What to Watch: UK Banks Earnings

This week major UK banks will be announcing earnings: HSBC tomorrow April 28; Barclays Bank, April 29; Lloyds Bank, Thursday April 30 and RBS Bank, Friday May 1.

What to Watch:

what to watch

1. Loan provisions

As coronavirus wreaks havoc with the economy fears are rising that the economic downturn caused by the outbreak will make it harder for borrowers to repay their debt. Banks are staring down the barrel at the prospect of more loans going bad at the same time than in any other period in history. 

Loan loss provisions charges are expected to surge to levels not even seen in the darkest days of the financial crisis. Each of the big four banks is looking at £1 - £1.5 billion in addition to standard charges this quarter and this number is expected to get worse for Q2.

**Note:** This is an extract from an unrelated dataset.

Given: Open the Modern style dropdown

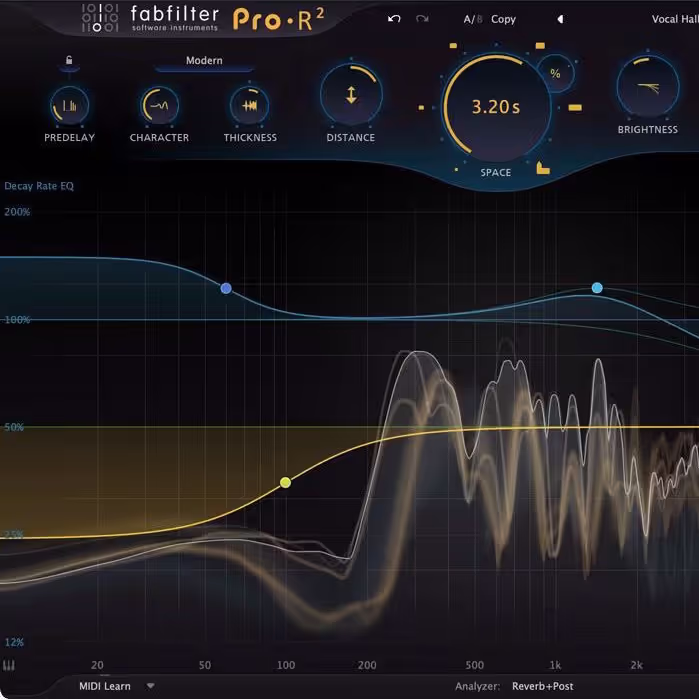Looking at the screenshot, I should click(204, 61).
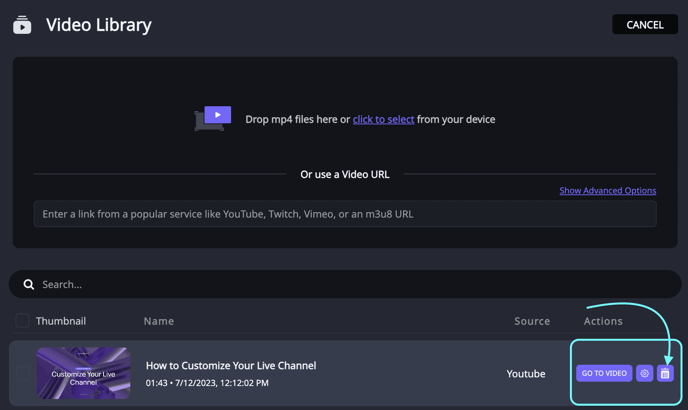Click the GO TO VIDEO button
Screen dimensions: 688x410
(x=604, y=374)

Deutsche Bank reported on Sunday and gave us a taste of what is to come, saying it had taken €500 million provisions for credit losses during Q1, up 257% from a year earlier. HSBC is expected to report the largest provision of £1.4 billion whilst profits are expected to halve.

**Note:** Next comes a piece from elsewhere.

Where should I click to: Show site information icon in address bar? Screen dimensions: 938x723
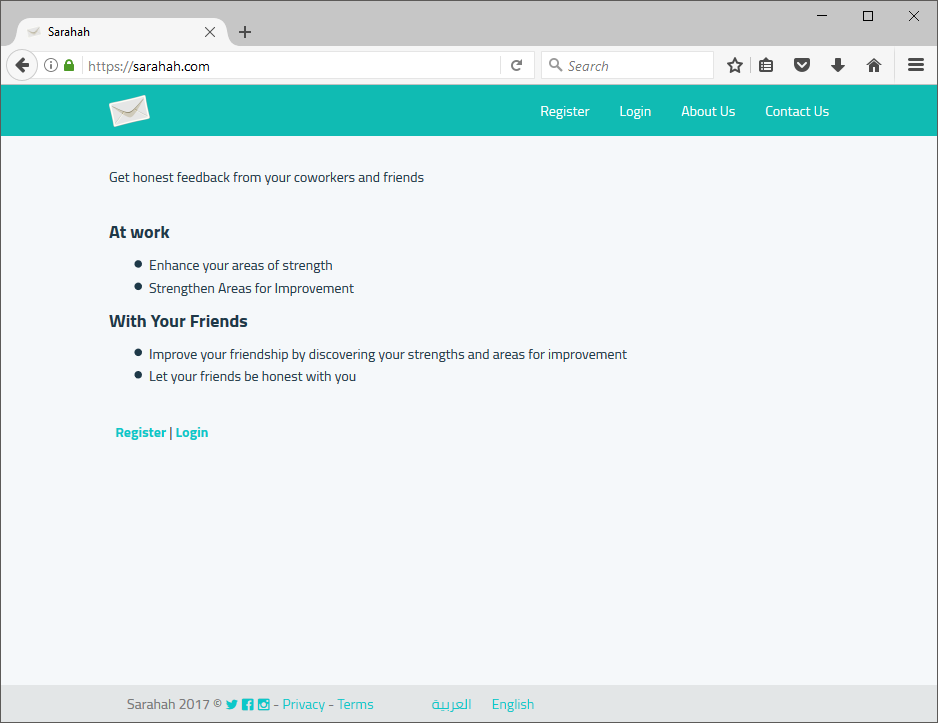coord(51,66)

Unsecured retail lending is the focus of concern, so credit cards, personal loans and car finance. Barclays is particularly exposed as it is one of the top 10 credit card issuers in the US where more than 26 million people has lost their job in the last month.

That said, banks are better positioned to withstand the fallout from the coronavirus crisis, than they were to withstand the financial crisis.

2. Guidance

Guidance will also be closely watched, however, it is also worth keeping in mind that forecasting will be little more than guess work at this stage, given the lack of visibility across the quarter. Let’s not forget that we don’t even know how or when lock down is going to draw to a conclusion in the UK. Regulators are encouraging banks to moderate estimates until full repercussions are clearer.

3. Margins

Net Interest Income will be in focus after the BoE slashed interest rates to historically low levels. Retail and commercial focused banks such as Barclays, Lloyds and RBS tend to get most of their income from charging interest. These banks are particularly exposed. The fact that these banks also have high fixed costs owing to the many physical branches and thousands of employees mean that fixed costs will also be running high and margins squeezed further.

4. Trading

As we saw with US banks, those banks with larger trading divisions benefited from market volatility. Investors will be hoping that Barclays trading arm will have benefited in the same way. Meanwhile, at RBS, investors will be looking for an update on the downsizing of this loss-making arm.

5. Share prices

UK Banks are off their lows struck at the end of March, but only just. Barclays share price has fared better than its peers, owing to its trading arm. This sector looks a long way off from any meaningful recovery.